I noticed that he was careful not to say that he didn’t know Ella at all, just that he didn’t work with her case.
“I was sure the case was as close to a slam dunk as you can get in unlawful dismissal cases, which are notoriously hard to prove. Luckily Ella had done everything right. She had recorded dates and times when the harassment occurred, recorded conversations with her boss in secret, had kept all of her excellent performance reviews. The last one had been from a week before she was fired. Then the icing on the cake is she was fired the afternoon after complaining to HR. The morons didn’t even wait a few weeks to make it look like a coincidence. That’s the only thing I know about Ella that could have gotten her killed.”
“And Jessica?”
Smith shrugged. “She sometimes rubbed people the wrong way. She took a lot of care about her appearance, and she could get a bit disruptive if she didn’t get her way.”
Gee, you don’t say, I thought to myself as Cork continued. “But it wasn’t anything that someone would want to kill her over. She might have rubbed some people the wrong way, but that was it.”
“Thanks,” I said to Jonathan Cork.
“You’re not going to write all that in the paper, are you? Please, my wife…” Smith trailed off.
“Maybe if you really care about your wife you won’t stick it into the first skinny blonde thing you see next time,” Jason replied. “But no, I won’t be running an article about you. You don’t need to worry about that.”
Visibly shaken, Cork nodded curtly and got into his car, starting it in record time and racing out of the lot.
As the three of us went to the car, I noticed Charlotte hanging back. Whatever spell she’d set, she was obviously going to reverse it as soon as Jason was out of earshot.
When we were back on the road to Willow Bay—Charlotte driving her own car back—Jason, Sophie and I discussed what we’d found out.

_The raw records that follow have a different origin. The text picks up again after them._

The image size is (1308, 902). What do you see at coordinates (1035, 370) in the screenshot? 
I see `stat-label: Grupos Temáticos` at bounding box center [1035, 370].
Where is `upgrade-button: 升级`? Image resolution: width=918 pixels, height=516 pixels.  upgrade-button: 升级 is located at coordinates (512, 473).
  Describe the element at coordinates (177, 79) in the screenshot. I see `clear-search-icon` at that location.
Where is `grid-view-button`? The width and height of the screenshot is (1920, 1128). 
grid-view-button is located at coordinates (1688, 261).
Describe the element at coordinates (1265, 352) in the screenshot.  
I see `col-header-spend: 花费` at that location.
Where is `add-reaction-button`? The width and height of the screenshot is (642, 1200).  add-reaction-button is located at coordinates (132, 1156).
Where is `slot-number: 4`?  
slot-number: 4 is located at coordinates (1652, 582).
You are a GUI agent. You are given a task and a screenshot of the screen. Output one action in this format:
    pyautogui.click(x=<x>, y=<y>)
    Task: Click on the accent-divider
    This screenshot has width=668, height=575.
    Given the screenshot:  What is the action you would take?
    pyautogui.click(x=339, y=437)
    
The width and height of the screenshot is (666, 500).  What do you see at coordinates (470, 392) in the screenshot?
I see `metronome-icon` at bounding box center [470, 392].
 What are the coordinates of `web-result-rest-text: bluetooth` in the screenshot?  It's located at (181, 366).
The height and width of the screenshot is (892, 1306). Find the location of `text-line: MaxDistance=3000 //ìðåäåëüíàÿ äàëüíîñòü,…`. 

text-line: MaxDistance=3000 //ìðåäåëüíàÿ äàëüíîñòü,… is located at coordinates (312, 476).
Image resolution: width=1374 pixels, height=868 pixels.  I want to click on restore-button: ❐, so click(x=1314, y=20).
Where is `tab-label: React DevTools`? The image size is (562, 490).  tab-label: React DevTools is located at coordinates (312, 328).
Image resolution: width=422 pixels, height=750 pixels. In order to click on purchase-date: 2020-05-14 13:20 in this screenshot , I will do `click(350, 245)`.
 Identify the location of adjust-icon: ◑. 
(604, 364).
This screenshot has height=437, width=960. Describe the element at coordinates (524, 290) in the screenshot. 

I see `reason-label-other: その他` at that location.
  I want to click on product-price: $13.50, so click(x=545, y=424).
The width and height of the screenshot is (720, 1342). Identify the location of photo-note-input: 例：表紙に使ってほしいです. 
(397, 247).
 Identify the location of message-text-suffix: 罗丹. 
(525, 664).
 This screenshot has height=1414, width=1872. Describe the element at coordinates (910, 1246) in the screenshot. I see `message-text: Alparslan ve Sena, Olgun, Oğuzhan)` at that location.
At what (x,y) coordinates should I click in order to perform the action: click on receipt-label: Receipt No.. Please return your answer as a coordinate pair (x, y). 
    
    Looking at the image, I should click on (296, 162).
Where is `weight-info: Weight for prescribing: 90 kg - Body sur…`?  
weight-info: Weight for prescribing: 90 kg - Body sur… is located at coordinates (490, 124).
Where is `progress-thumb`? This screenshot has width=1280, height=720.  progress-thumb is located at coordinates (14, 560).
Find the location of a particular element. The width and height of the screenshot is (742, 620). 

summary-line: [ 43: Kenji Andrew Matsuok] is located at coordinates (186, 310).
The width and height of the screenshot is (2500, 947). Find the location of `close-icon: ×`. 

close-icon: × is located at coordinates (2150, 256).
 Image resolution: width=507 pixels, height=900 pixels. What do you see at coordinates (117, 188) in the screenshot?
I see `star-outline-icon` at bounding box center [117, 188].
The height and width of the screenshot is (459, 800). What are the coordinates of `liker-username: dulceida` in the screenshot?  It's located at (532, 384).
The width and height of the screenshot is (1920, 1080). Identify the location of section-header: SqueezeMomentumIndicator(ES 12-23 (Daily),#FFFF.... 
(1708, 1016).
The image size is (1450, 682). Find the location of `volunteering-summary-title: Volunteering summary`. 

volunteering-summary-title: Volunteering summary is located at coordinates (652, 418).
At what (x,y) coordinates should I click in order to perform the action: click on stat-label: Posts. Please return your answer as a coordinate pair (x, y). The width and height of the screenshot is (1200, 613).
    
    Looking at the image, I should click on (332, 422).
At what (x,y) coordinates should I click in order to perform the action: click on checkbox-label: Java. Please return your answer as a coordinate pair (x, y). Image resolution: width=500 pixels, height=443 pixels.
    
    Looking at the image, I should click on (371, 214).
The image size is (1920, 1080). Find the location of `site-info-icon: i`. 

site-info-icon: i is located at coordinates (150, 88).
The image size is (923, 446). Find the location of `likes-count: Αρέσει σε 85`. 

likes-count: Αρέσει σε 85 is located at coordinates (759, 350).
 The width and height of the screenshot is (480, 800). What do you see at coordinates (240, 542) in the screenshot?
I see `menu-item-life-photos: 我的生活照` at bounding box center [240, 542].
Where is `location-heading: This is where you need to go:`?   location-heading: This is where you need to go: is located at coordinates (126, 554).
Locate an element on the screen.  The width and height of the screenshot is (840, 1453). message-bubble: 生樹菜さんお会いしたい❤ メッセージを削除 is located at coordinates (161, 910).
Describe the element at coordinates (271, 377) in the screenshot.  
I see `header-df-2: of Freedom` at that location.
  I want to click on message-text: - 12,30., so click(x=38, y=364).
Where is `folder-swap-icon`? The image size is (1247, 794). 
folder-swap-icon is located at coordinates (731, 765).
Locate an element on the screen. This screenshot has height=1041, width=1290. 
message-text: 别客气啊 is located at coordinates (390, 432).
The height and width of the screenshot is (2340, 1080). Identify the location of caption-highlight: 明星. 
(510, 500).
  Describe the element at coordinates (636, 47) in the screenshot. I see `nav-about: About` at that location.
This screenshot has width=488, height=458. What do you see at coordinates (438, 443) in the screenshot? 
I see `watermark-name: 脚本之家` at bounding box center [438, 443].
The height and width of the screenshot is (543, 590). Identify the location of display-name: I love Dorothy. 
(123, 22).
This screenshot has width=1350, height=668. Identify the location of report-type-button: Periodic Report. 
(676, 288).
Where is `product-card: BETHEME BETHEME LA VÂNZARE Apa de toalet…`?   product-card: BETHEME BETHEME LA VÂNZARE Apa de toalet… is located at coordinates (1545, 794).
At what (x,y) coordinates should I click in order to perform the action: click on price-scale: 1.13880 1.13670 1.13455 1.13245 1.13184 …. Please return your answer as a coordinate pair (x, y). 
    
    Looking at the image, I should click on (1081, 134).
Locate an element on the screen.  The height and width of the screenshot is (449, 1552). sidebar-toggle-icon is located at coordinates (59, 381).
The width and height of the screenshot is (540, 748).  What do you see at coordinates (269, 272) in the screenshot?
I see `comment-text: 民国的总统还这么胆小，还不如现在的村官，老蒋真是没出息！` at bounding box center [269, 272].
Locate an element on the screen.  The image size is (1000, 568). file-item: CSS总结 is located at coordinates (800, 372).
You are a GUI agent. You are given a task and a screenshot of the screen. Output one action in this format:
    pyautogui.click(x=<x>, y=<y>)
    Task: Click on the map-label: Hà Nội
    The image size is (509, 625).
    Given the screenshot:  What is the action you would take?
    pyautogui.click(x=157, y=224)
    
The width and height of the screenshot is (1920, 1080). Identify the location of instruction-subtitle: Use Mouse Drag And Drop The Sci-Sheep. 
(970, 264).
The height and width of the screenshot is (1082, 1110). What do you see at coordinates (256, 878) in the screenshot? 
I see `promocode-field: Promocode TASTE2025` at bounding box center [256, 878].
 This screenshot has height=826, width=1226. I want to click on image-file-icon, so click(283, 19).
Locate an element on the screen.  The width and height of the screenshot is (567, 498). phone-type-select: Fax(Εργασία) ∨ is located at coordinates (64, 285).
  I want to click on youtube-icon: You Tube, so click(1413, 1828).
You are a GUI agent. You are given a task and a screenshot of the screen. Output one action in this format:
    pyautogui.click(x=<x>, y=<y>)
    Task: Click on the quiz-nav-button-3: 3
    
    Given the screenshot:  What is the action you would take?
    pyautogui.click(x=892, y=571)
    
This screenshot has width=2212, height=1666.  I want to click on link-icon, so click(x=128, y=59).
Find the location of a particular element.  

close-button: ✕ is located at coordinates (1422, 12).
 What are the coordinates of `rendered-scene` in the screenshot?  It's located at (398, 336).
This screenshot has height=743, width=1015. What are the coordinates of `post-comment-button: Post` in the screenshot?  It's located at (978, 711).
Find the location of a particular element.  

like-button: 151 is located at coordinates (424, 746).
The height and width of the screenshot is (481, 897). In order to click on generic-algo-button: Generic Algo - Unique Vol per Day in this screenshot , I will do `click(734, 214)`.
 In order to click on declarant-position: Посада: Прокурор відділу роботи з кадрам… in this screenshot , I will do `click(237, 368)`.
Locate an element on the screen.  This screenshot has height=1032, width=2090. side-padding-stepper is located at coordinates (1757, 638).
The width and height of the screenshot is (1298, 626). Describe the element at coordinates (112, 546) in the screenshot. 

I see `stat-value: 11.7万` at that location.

“So do you guys think he’s the murder, or not?” Sophie asked as she drove down the Interstate so fast that I was more focused on our impending deaths in a fiery wreck than the conversation.
“I don’t think he did it,” Jason replied first. “He seems like the kind of guy who just doesn’t have it in him. He’s the perfect weasel-like personal injury attorney. The kind who looks good, says the right thing, and fights all his battles in a court of law. Not the kind of guy to go out and murder women he’s been with in cold blood. That said, I could see him being the type to hire a hit. I just don’t see him getting his hands dirty, and his alibis did seem pretty solid, without checking them.”
“I think you’re right,” I replied slowly, my eyes watching the speedometer. “I don’t think he’s the kind of person that would kidnap someone, murder them and hide the body in the woods.”
“So we’re back to square one, basically,” Sophie said.
“No, I don’t think we’re quite there,” I replied. “I think that there is definitely a link between the three women, and I think there’s a serial killer out there. It’s just probably not Jonathan Cork. Unless he hired a hitman.”
“Which we have no way of figuring out if he did or not,” Sophie answered.
“If solving murders was easy, everyone would be doing it,” Jason offered in reply.
“And the murder rate would probably go down,” I muttered. If only.